For ones she plans to freeze, she bakes the crusts and removes them before they're brown. They are placed in a bag when they're still warm.

"It keeps them moist that way."

When removing a pizza from the freezer, she recommends setting the stove at 400 to 425 degrees and using the middle rack instead of bottom one.

In making the sauce, she warns that it splatters badly while cooking.

"I've even seen it hit the ceiling before," she says.

She suggests putting a lid on the sauce and leaving it cracked to let out steam.

She uses Contadina tomatoes because they are thicker and the sauce won't have to cook as long.

Bottoms has shared her cooking skills with many people outside the family. She and Marilyn Marlowe used to cook for a senior citizens group at the First Christian Church.

"I miss it. I miss all the ladies," she says.

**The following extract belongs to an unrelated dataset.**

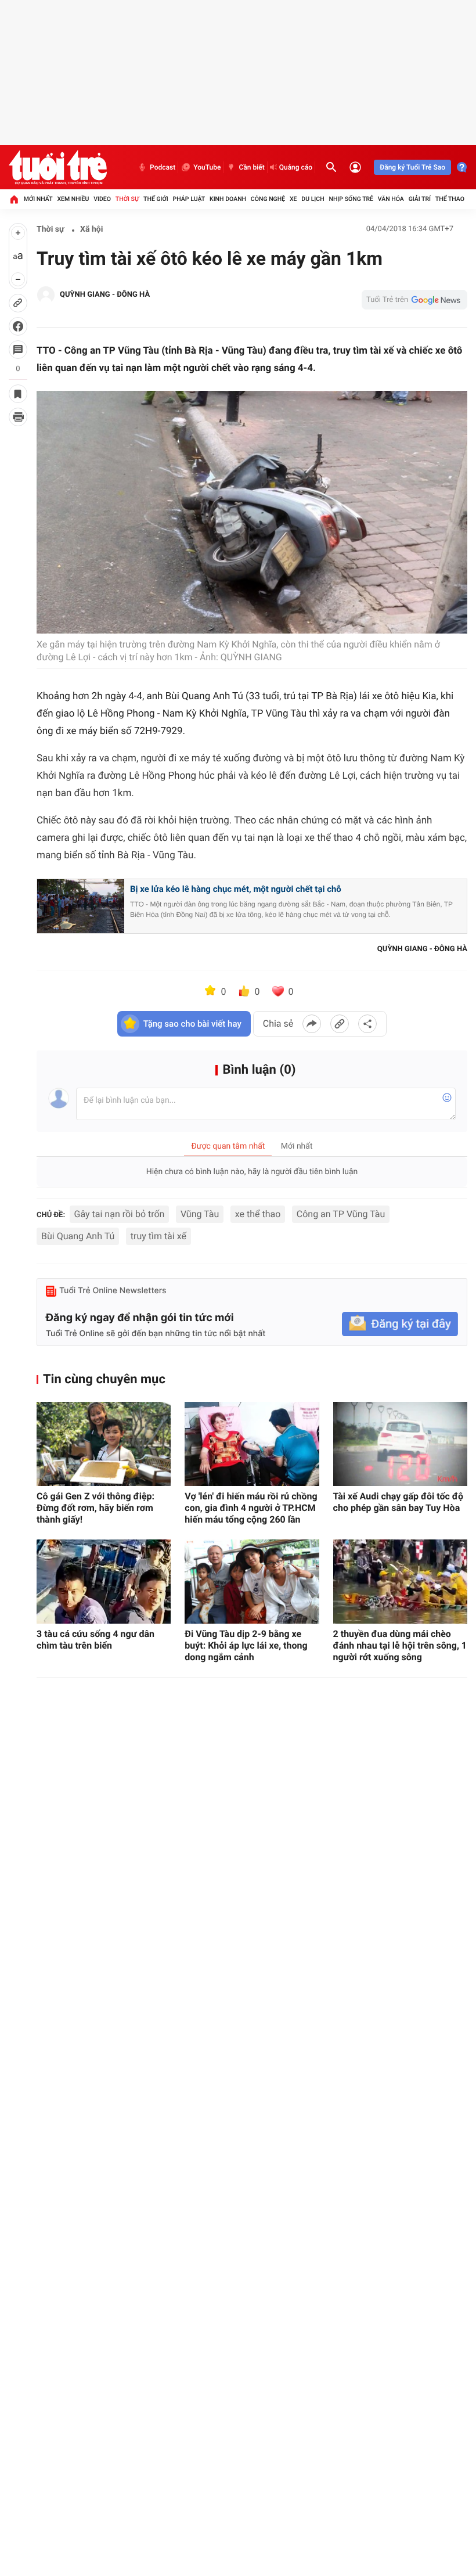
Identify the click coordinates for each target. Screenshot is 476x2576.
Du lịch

Her husband, who is retired from a career with the National Guard, also joins her in the kitchen. He has a well-guarded recipe for beer cheese. They like to make the cheese during the holidays and share it with friends.

"If I give that recipe away, I don't have anything special to fix for people at Christmas."

When not in the kitchen, much of Bottoms' time is spent at the sewing machine, where she creates elaborate embroidery. She decorated one shirt with many gnomes, including one in the bathtub with "Saturday night" written underneath it.

"I just do them for friends and family," she says

She also hand quilts and has made numerous baby blankets.

"I do baby blankets because I can work on them in the car when we're traveling."

The Bottomses don't even have to stop for pizza when they're on the road. When camping, she often has several ready to go from the freezer to their stock of supplies.

Brown and Serve Pizza

4 to 4 1/2 cups flour

1 teaspoon sugar

1 teaspoon salt

1 package dry yeast

1 1/4 cups very hot tap water

1/4 cup olive oil

Tomato sauce (see below)

1/2 grated Parmesan cheese

2 teaspoons dried oregano leaves

1 pound mozzarella cheese (grated)

Garnish: onion rings, sliced mushrooms and green pepper strips (all sauted); sliced pepperoni anchovies, etc.

In a large mixing bowl thoroughly stir together 1 1/2 cups of the flour, sugar, salt and yeast (just as it comes from the package); gradually stir in very hot tap water and the oil.